The video, taken in September of 2017, shows biologist Nan Hauser of the Center for Cetacean Research and Conservation snorkeling alongside an adult humpback whale off the coast of the Cook Islands in the South Pacific. The 46-foot whale can be seen nudging Hauser and sheltering the diver under its pectoral fin as a large tiger shark loomed nearby.
The large predator continued to circle nearby after Hauser returned to her boat.
“I looked off in the distance, and I saw another whale who was quite frantically tail slapping this other animal, which I thought was another whale,” Hauser said in an interview with NPR’s Ari Shapiro. “And I looked at it, and then I saw it swimming towards me. But it was – the tail fin was going side to side instead of up and down.
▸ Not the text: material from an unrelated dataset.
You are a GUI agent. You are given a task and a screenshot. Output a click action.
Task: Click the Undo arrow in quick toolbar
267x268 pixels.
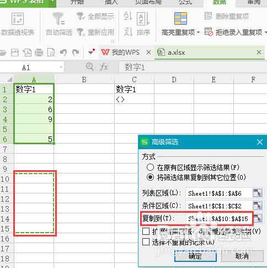coord(63,52)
So my mind quickly went, oh, my gosh. That is a shark.”
Hauser believed that the whale was actively trying to protect her from the predator.
Whales and other marine mammals such as dolphins have displayed this sort of behaviors before but some are skeptical of the footage. According to the National Geographic article:
Jim Darling, a humpback whale researcher from Whale Trust Maui, didn’t see any obvious signs the whale was protecting Hauser from the shark, based on the footage he saw, but he did not discount Hauser’s account. He noted that whales engaging in friendly contact with divers or boats does happen, but that without more information it’s impossible to know what the whale was thinking or if it would have acted the same way without the shark present.
“If someone told me this story, I wouldn’t believe it,” Hauser said. “If it hadn’t been me, if it hadn’t been filmed in three different angles, I wouldn’t believe it. I tried a lot not to anthropomorphize any of the behavior that I see. It’s easy to do, but it’s not a good practice in science.”